## [Brief]
Your task is to gather the lines below that hold the string "Enable".

(Entries taken from a collection)
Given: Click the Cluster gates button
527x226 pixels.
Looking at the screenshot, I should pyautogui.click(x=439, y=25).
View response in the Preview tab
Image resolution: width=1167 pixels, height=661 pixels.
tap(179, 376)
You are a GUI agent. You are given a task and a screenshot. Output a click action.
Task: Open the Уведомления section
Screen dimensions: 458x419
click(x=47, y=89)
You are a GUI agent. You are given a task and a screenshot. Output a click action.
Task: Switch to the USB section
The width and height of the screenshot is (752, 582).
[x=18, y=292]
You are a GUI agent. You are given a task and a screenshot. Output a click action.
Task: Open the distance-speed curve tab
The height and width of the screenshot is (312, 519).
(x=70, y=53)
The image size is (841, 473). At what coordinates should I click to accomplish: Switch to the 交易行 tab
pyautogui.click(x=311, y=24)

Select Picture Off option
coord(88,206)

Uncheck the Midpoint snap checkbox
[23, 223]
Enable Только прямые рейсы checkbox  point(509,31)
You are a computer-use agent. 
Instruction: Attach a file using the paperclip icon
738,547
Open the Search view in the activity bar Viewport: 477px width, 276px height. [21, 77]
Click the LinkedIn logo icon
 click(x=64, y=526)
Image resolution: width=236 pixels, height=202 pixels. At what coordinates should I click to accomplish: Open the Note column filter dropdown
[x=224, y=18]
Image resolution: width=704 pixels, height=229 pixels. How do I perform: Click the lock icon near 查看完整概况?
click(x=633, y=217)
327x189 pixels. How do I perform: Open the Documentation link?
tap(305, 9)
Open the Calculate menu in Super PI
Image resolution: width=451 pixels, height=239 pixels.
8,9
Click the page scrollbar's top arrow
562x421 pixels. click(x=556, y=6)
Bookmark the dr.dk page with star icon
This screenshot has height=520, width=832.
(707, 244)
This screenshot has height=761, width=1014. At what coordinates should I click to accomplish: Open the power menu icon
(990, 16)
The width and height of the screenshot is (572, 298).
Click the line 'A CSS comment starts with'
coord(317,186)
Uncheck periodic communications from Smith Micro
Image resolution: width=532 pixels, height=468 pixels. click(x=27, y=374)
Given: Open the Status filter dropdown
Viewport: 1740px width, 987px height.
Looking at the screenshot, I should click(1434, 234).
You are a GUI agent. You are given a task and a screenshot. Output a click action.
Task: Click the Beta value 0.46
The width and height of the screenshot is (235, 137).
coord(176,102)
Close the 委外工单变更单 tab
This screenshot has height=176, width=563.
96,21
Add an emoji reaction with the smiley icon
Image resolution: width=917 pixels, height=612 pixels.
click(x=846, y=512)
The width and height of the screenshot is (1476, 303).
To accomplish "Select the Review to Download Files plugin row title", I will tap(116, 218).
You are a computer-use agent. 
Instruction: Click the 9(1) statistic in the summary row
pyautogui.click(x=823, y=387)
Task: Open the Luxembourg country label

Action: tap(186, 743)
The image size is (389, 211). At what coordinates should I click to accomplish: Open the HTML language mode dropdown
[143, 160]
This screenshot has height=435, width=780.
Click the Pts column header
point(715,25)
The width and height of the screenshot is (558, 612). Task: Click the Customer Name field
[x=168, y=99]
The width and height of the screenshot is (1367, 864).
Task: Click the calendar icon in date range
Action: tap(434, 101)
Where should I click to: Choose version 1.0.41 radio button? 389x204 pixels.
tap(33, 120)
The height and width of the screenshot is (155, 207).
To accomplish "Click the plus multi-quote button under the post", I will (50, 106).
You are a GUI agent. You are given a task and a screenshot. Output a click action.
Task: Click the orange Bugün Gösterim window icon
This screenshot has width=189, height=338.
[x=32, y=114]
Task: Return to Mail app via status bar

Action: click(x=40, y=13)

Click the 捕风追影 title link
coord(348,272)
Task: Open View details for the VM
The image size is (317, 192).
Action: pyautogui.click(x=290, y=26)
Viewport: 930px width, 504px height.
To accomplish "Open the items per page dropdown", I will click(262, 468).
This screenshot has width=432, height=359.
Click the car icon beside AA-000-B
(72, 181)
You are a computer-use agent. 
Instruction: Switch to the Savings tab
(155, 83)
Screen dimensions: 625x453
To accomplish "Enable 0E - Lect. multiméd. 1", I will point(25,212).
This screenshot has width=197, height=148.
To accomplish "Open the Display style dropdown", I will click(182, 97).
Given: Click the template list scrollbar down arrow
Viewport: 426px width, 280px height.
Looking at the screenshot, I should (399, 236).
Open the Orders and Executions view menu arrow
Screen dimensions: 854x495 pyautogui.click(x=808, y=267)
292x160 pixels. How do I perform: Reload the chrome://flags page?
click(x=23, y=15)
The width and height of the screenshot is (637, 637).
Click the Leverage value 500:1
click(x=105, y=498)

## [Output of the exercise]
Enable Только прямые рейсы checkbox  point(509,31)
To accomplish "Enable 0E - Lect. multiméd. 1", I will point(25,212).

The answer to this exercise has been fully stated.